Russia is Spring Break

By Central Intelligence Agency [Public domain], via Wikimedia Commons

It is beyond most folks why Russia hasn’t claimed a “Titan” status in the tourism industry . These frozen folks are known for their savory and imaginative cuisines, inordinate civil liberties, responsible trends in alcohol and drug use, and cool hats. As an almost-utopia, often overlooked by less-affluent, non-readers of Luxury Travel Magazine, this East Slavic country is owed some notoriety.

Spring is upon us and that means college students across America plan to bolt to one of the infamous spring break locations. Before you kids peel off your winter coats and book flights to one of those overrated, booze-law-heavy, has-been spots where your parents and their parents first learned to puke-and-rally, first consider what Russia has to offer. Spring-breaking is a very particular from of vacationing that is not traditionally relaxation-heavy; the popular demand for a spring break spot is one that promotes mildly savage behavior.

Spring breakers lust for binge drinking, imminent danger, vicious partying, coquettish dance clubs, monotonous vomiting, and perennial hangovers. In a vodka-soaked country, it would be impossible to exclude any of these favorable attributes; it is baffling why Russia’s resume’ has been undeniably overlooked by MTV’s spring break. Admittedly, the frigid weather may be a factor in this, but when you are drunk enough to brush-off an unprovoked punch to the face by your best friend, how difficult is it to handle negative thirty degree weather? Not hard at all. So let’s take a dive into Putin’s stomping grounds and see why Russia is the next hotbed for our nation’s next generation of ragers.

------

The tasks:
1. Quote the Russia spring break article word for word, starting at "It is beyond" and ending at "owed some notoriety.".
2. Summarize the Russia spring break article in two sentences.
3. According to the Russia spring break article, whose spring break has overlooked Russia's resume?
The listing comes from a separate source and has no connection to the Russia spring break article.

Collected material:
------

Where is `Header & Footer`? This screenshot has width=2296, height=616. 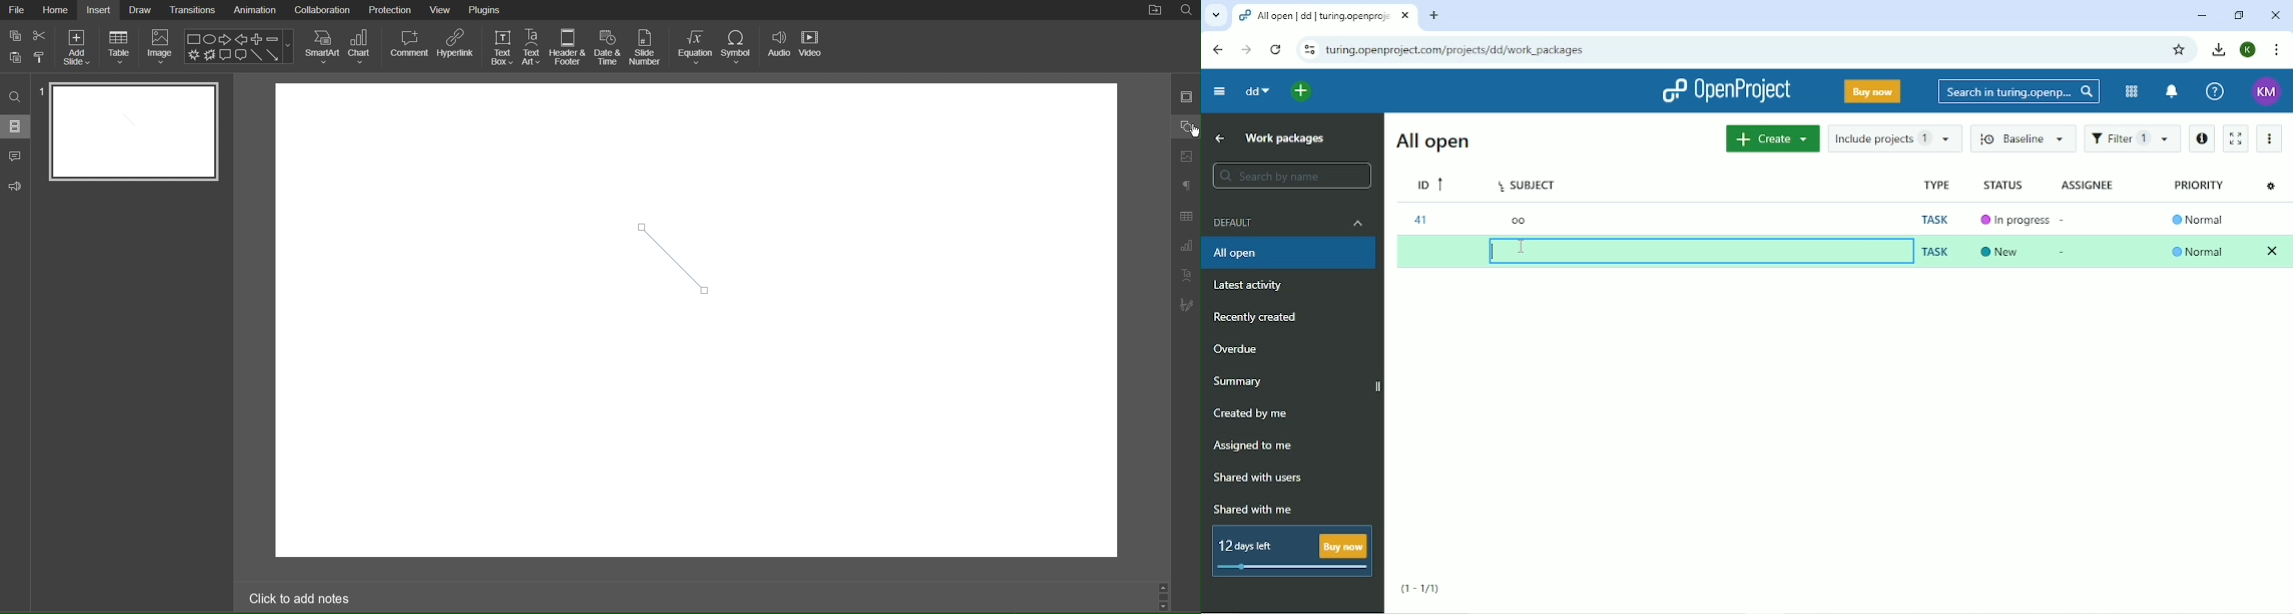 Header & Footer is located at coordinates (569, 48).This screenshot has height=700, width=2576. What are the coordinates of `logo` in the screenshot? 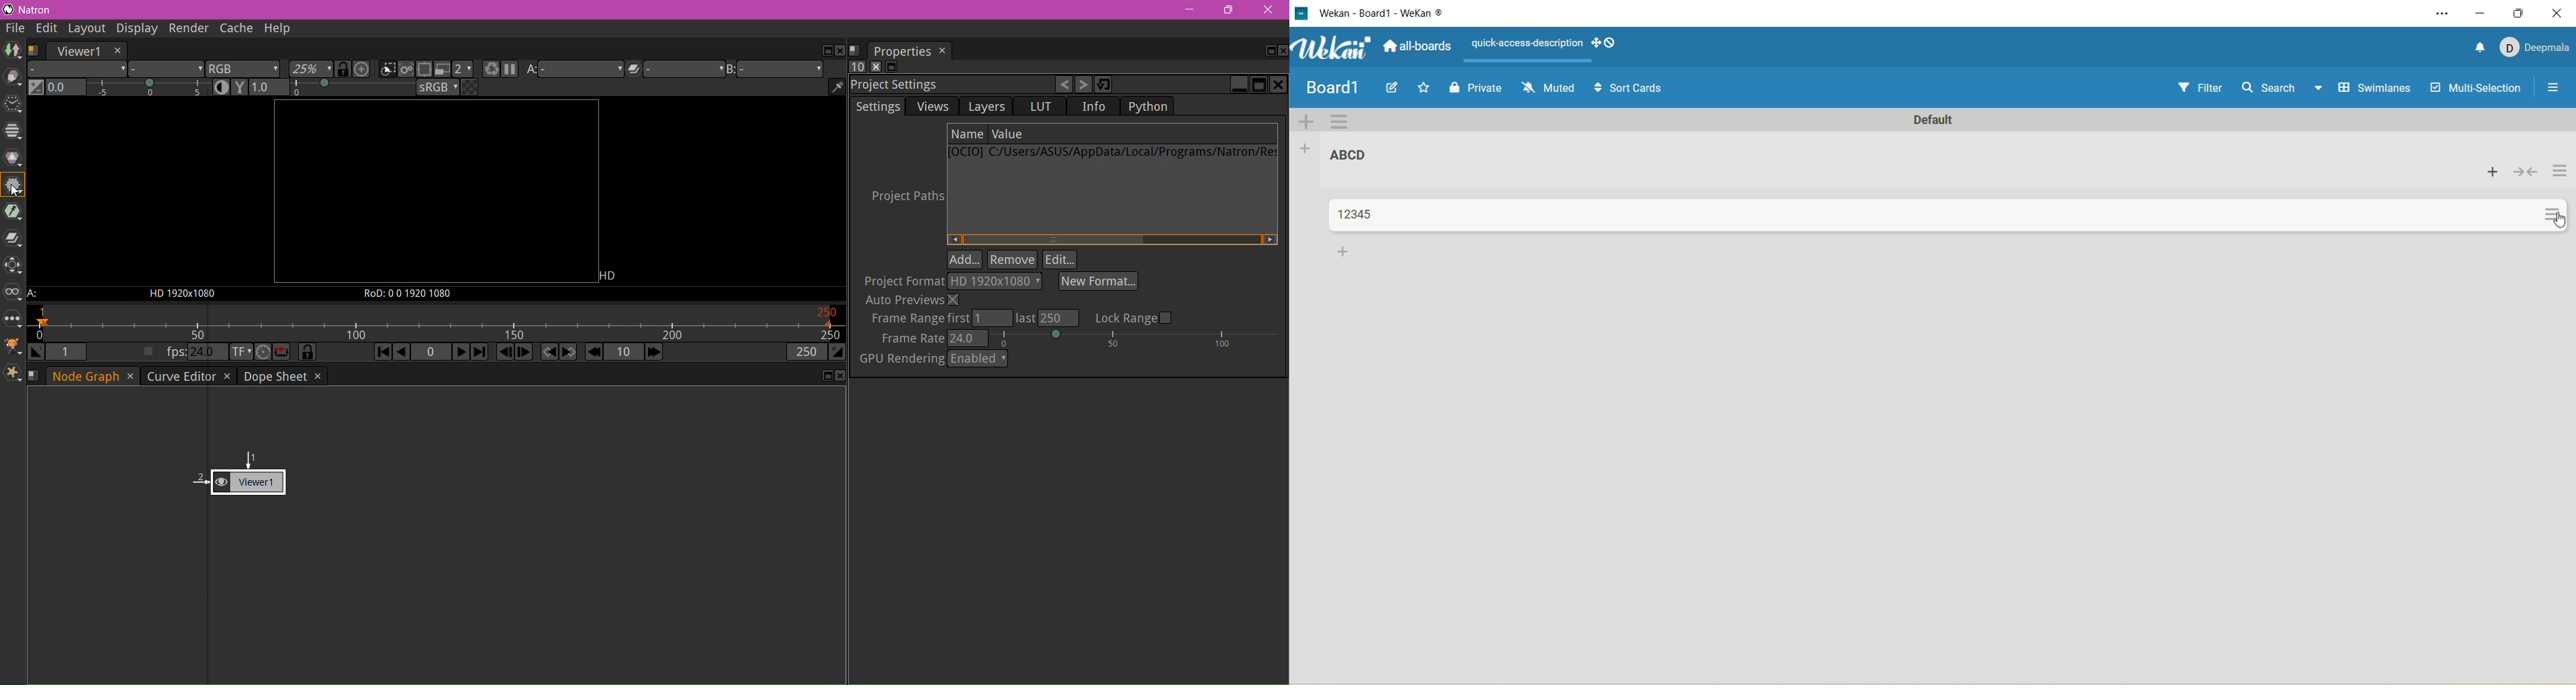 It's located at (1305, 14).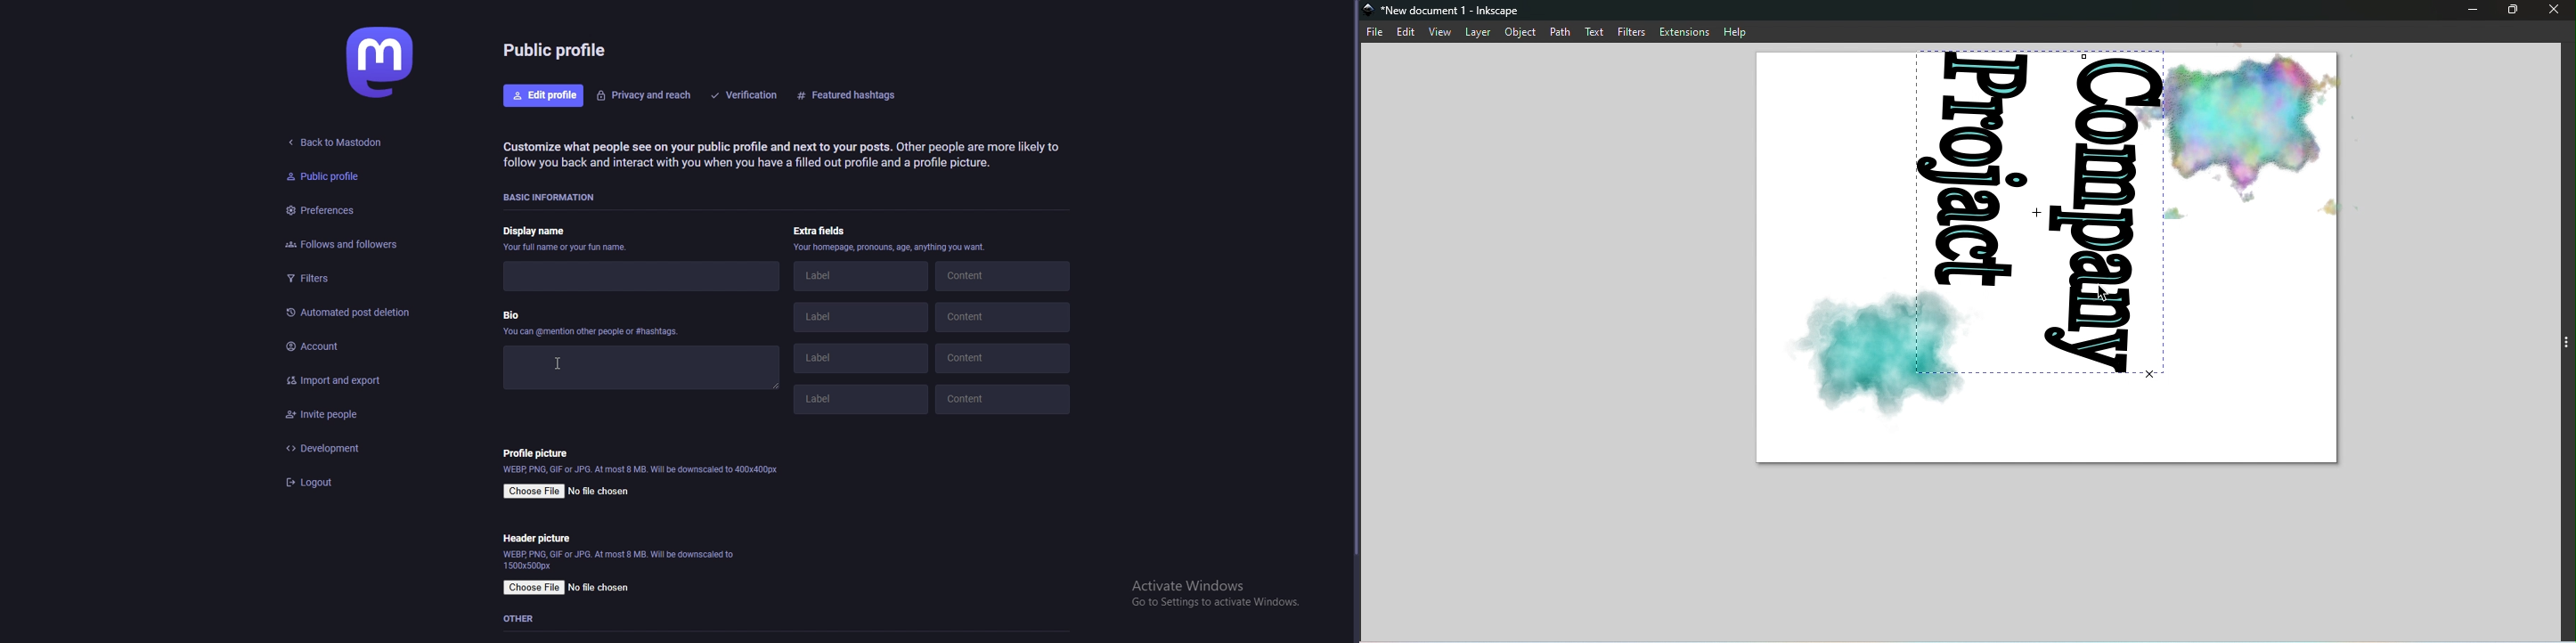 This screenshot has width=2576, height=644. I want to click on Canvas, so click(2054, 262).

------

Answers for the tasks:
1.
It is beyond most folks why Russia hasn’t claimed a “Titan” status in the tourism industry . These frozen folks are known for their savory and imaginative cuisines, inordinate civil liberties, responsible trends in alcohol and drug use, and cool hats. As an almost-utopia, often overlooked by less-affluent, non-readers of Luxury Travel Magazine, this East Slavic country is owed some notoriety.

2. The Russia spring break article contends that Russia is owed more notoriety as a travel destination and urges American college students to consider it before booking flights to traditional spring break spots. It claims that spring breakers crave binge drinking, partying, danger, and hangovers, all of which a vodka-soaked Russia is said to supply, and it dismisses the frigid weather as an easily handled obstacle.

3. MTV's spring break.